# [OBJECTIFS]
**1.** D'après le texte sur la tourmente syrienne, quel poste Burhan Ghalioun occupait-il à la Sorbonne nouvelle Paris III ?
**2.** Prolongez le texte sur la tourmente syrienne en reprenant juste après sa dernière phrase.

Opinion
A
propos de la tourmente syrienne : Ce que
je cois
Chems Eddine Chitour
© AFP/ Ho-Sana - RIA Novosti
Samedi 8 octobre
2011
«L'absence de
catéchisme dans l'Islam fait dépendre
l'enseignement religieux du pouvoir
politique. Or les politiques culturelles
ne sont nulle part innocentes. Elles
reflètent des stratégies de pouvoir et
répondent aux conditions de la
reproduction des systèmes de domination
sociale. (...) La formation d'une pensée
déstructurée, qui est aujourd'hui la
règle, est le fruit d'une stratégie
éducationnelle et au-delà, politique.
Elle fait partie de cette même
entreprise qui voue le reste de la
population à la marginalisation et à la
clochardisation. Ces politiques ne sont
pas séparables de l'ensemble des
mécanismes sociopolitiques du système en
place qui sanctionne, l'honnêteté,
l'esprit d'initiative et la créativité.
Il favorise le clientélisme,
l'hypocrisie et la soumission aux chefs.
Bref, il faut chercher la clé de la
conscience déstructurée, désorientée,
désaxée, désemparée et déstabilisée qui
tend trop à définir la conscience
musulmane d'aujourd'hui dans
l'assujettissement de tout savoir, de
toute culture, de toute religion, de
toute littérature, de tout enseignement
à la stratégie du pouvoir.»
Burhan Ghalioun. Islam et politique.
P.182. Editions La Découverte 1997
L'auteur de ces justes mots est Burhan
Ghalioun ancien professeur de sociologie
politique à la Sorbonne nouvelle Paris
III, il y a soutenu une thèse en 1980.
Engagé dans le mouvement de
démocratisation de la Syrie et du Monde
arabe, il est intronisé président du
Conseil national syrien. Cela donnerait
une légitimité aux yeux de la France
avec un président qui s'est nourri des
lumières et de qui rien de méchant ne
peut arriver. On comprend l'adoubement
tacite de ce brillant intellectuel dont
on peut se demander s'il a encore gardé
des liens avec la Syrie profonde depuis
plus de trente ans. On peut se demander
si le peuple syrien éduqué n'a pas plus
besoin de guides ancrés dans le terroir
et mettant en avant la lutte sous toutes
ses formes que l'apport d'intellectuels
certes brillants, mais dont le rôle qui
plaît à l'Occident n'est pas encore venu
à ce stade de la révolution. Il est à
souhaiter que le professeur saura
séparer le bon grain de la beauté de la
révolte, de l'ivraie de la récupération
occidentale.
Les médias occidentaux, encore eux, avec
toujours la même partialité mettent une
chape de plomb sur les massacres en
Libye et nous signalent le moindre
mouvement en Syrie. Pourquoi cet amour?

# [DONNÉES FOURNIES]

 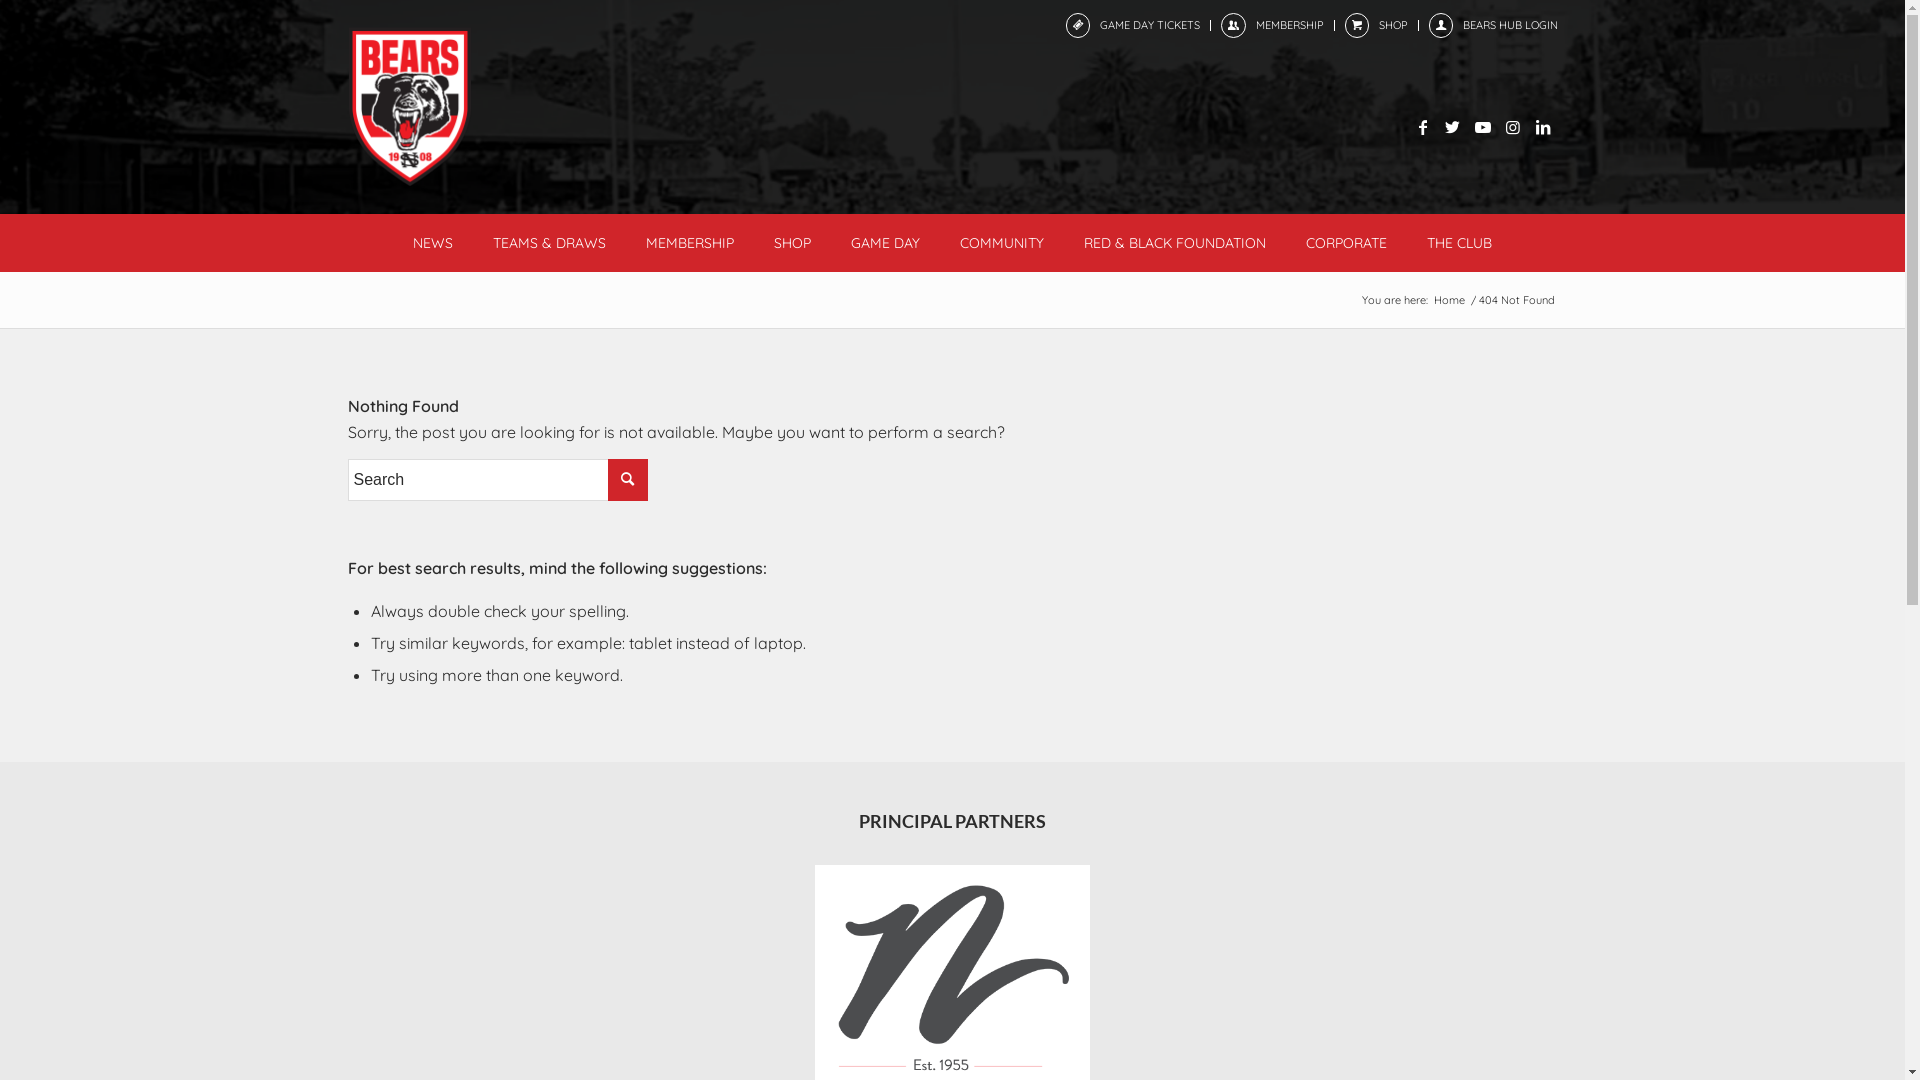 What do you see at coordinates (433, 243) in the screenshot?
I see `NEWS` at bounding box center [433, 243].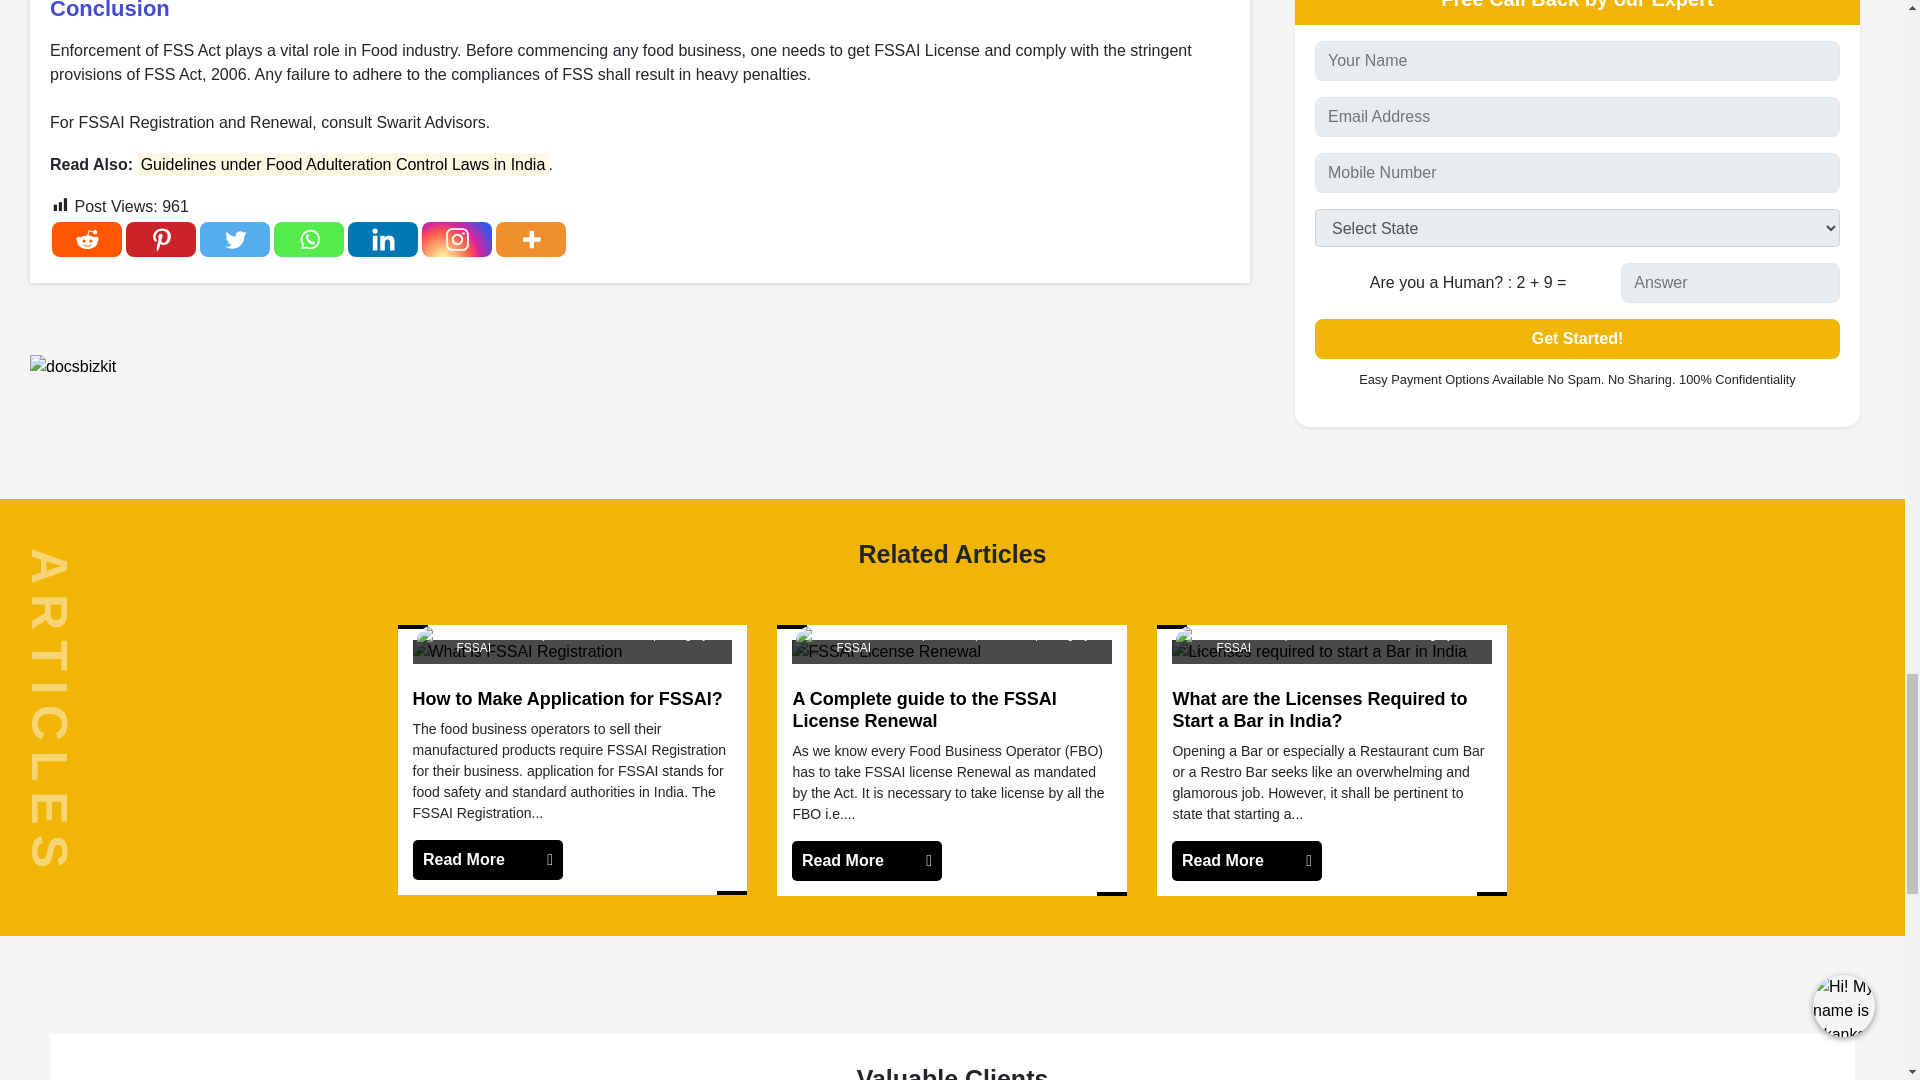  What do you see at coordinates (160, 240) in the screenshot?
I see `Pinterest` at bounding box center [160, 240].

# [CORRIGÉ]
**1.** Il y était professeur de sociologie politique.

**2.**
Est-ce parce qu'ils veulent la liberté
et la démocratie pour les Arabes? On
peut en douter. Est-ce un pays islamiste
allié au terrorisme? Non, au contraire,
c'est l'un des pays qui ne connaît pas
les divisions confessionnelles. Le
mépris souverain des nations européennes
à l'endroit des peuples arabes est loin
d'être fondé.
Des
"marqueurs" universels
Qu'on se le dise! La Syrie comme l'Irak
a connu les premières organisations
sociales de l'humanité. Petit détour par
Wikipédia/ On lit: «L'histoire de la
Syrie est marquée par sa situation
exceptionnelle. C'est un territoire de
transition au carrefour de plusieurs
mondes: L'homme de la terre syrienne a
peut-être découvert, pour la première
fois de l'histoire de l'humanité, à Abu
Huraïra, l'art de cultiver, d'associer
l'eau et le grain de blé, pour
multiplier les épis. C'est également en
Syrie, que l'homme découvrit comment
utiliser le cuivre, comment le façonner
et en réaliser un alliage: le bronze.
Dès le IIIe millénaire av. J.-C. les
Syriens construisaient des palais,
créaient des fresques, et connaissaient
un essor culturel et commercial
remarquables. Et c'est dans ce pays que
naquît aussi l'alphabet (site de Ugarit,
près de Lattakié).
La Syrie a eu une part importante dans
l'histoire du christianisme. Elle a
donné 6 papes au christianisme. Elle
doit à Salah Eddine des victoires
décisives sur les croisés. Pour la
période récente. La Syrie fut ottomane
depuis 1516. En 1861, l'intervention
franco-anglaise eut pour conséquence
l'autonomie du Liban vis-à-vis de Damas.
En 1918. Les troupes du général Gouraud
arrivent, vainquent une armée menée par
Youssef al-Azmeh dans la bataille de
Maysaloun le 23 juillet, et entrèrent à
Damas. Fayçal se trouva contraint à
l'exil. Les Français ne se retirèrent
totalement du Liban et de la Syrie qu'en
1946. Au cours de l'été 1920, T. E.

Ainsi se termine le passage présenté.